Au départ simple plateforme communautaire, MakeSense a ouvert un incubateur de 550 m2 au cœur de Paris. Elle dispose également de trois « hotspots Sensecubes » à Berlin, Bruxelles et  México. Chacun de ces espaces accueille tous les six mois une promotion de start-ups sociales en phase d’amorçage, pour leur faire bénéficier d’un programme d’accélération.

C’est à l’occasion d’un séjour à l’étranger que Christian Vanizette et Romain Raguin ont l’idée de créer MakeSense, en 2011. Alors étudiants à Kedge - l’École supérieure de commerce de Marseille -, ils publient sur un blog des vidéos d’entrepreneurs confrontés à des défis dans leur business. L’engouement naissant de la communauté d’entrepreneurs et l’émulation positive qui en découle marquent le début de l’aventure MakeSense. Au retour d’un tour d’Asie au cours duquel ils vont multiplier les rencontres avec les acteurs du « social business »,  ils constituent une association dont l’objectif sera de venir en aide aux entrepreneurs sociaux.

La marque de fabrique : des brainstormings pour des conseils gratuits

Ils proposent alors des ateliers où se réunissent des bénévoles prêts à dégainer leurs idées pour aider un créateur d’entreprise qui rencontre un problème momentané. Un brainstorming qui réunit aussi bien des ingénieurs, des étudiants d’écoles de commerce ou des entrepreneurs. Armés de leurs post-it, les « gangsters » comme ils s’appellent eux-mêmes, proposent des solutions concrètes au chef d’entreprise en mal d’inspiration.. En 2014 par exemple, le fondateur de PowerOn se demande comment faire accepter les centrales électriques dans des villages africains. Quatre idées seront sélectionnées : s’appuyer sur un chef de village pour légitimer la marque, distribuer de l’électricité gratuitement, sensibiliser les écoliers ou encore organiser un spectacle ludique. Une véritable émulation qui permet à Tristan Kochoyan de repartir avec un beau butin d’idées.
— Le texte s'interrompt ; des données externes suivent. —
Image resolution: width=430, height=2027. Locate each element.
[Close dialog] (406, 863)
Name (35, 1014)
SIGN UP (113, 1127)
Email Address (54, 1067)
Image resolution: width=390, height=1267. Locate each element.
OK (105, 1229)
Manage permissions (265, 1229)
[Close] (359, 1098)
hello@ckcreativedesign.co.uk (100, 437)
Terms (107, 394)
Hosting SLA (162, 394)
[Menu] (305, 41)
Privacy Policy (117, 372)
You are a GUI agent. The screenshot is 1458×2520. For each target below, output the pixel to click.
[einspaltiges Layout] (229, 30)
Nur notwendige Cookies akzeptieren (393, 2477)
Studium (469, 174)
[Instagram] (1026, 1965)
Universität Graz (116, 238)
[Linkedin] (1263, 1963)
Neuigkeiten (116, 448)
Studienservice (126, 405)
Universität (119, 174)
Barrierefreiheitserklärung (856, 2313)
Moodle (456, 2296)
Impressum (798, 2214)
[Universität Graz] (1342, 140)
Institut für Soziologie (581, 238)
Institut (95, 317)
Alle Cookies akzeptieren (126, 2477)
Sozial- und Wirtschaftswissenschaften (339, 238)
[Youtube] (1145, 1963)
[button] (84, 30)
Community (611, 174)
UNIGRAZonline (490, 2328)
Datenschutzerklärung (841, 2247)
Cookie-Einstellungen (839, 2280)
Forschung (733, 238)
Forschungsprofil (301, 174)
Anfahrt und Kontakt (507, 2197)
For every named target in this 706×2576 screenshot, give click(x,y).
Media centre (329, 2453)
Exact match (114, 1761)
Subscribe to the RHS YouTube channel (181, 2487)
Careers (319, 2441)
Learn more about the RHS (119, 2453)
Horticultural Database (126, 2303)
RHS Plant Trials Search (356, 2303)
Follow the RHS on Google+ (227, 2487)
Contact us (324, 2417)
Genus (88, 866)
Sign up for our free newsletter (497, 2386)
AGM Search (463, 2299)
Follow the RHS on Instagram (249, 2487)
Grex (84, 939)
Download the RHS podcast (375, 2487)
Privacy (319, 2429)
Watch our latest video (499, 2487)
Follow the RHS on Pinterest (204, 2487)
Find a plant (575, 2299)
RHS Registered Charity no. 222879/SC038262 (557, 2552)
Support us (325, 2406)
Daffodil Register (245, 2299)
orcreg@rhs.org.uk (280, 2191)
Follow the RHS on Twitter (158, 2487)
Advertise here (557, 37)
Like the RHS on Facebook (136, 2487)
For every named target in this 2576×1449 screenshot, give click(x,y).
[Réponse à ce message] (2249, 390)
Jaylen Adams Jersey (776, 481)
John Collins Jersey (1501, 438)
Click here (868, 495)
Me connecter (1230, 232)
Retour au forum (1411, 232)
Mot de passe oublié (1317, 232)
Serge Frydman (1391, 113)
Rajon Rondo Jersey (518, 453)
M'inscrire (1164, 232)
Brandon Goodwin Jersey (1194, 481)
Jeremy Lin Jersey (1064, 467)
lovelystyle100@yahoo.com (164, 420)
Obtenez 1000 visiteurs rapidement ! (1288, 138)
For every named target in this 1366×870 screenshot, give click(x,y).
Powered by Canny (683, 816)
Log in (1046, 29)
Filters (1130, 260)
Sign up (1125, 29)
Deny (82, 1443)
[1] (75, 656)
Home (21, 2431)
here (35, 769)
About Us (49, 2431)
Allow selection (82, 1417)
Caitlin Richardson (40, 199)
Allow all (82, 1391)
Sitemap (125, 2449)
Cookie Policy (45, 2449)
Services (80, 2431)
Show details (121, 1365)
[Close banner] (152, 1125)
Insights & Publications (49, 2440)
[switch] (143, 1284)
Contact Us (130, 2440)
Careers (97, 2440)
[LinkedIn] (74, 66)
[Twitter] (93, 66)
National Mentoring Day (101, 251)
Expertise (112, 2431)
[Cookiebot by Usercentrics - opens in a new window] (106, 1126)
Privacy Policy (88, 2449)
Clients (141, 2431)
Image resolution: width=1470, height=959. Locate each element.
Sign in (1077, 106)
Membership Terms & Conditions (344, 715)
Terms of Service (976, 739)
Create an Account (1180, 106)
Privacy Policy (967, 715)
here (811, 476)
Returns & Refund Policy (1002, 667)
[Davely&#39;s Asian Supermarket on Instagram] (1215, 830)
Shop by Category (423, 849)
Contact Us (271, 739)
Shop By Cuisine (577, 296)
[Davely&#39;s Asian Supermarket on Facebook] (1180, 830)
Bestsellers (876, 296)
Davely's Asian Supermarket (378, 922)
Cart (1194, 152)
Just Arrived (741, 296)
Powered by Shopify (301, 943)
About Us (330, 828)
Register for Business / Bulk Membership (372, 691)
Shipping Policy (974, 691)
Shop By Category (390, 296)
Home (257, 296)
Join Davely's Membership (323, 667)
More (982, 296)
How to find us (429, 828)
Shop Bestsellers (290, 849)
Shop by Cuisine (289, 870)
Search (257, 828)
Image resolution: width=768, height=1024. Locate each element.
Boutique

SenseCube : les nouvelles technologies au service des enjeux sociaux ou environnementaux

L’innovation technologique est primordiale pour le business social. C’est la conviction de MakeSense, et d’une nouvelle génération d’entrepreneurs, qui viennent bénéficier d’un programme d’accélération au sein des « Sensecubes ». Au sein de ces incubateurs, ils s’efforcent de réconcilier logique économique et valeurs sociales. D’une durée de six mois, le programme est conçu pour accompagner les start-up  depuis la conception jusqu’à la réalisation de leur projet. Un véritable coup de pouce, possible grâce à l’expertise de MakeSense en matière d’innovation sociale et à la mobilisation d’un vaste réseau.

Le modèle économique de MakeSense

Fondé sur une approche communautaire et collaborative, le modèle MakeSense  repose sur la gratuité. L’association emploie ainsi quatre personnes en facturant des prestations de conseil pour des projets d’innovation sociale menés par des entreprises et des institutions, parmi lesquels Accenture, SFR, Orange ou la Commission européenne. Elle propose également des programmes de formation aux grandes écoles et aux universités. Les entrepreneurs sociaux qui sollicitent les services de MakeSense peuvent ainsi bénéficier de conseils gratuits, dispensés par des membres qui sont tous bénévoles.

L’entrepreneuriat social, un modèle qui a le vent en poupe

Bien plus qu’un simple effet de mode, les initiatives portant un objectif social ne cessent de se développer. Mis à l’honneur par le magazine Forbes dans sa version européenne des « 30 under 30 », les entrepreneurs français se distinguent tout particulièrement dans l’entrepreneuriat social. À ce titre, les chiffres de MakeSense sont édifiants : une communauté de 15 000 personnes, 700 braquages d’idées dans plus de 100 villes à travers le monde.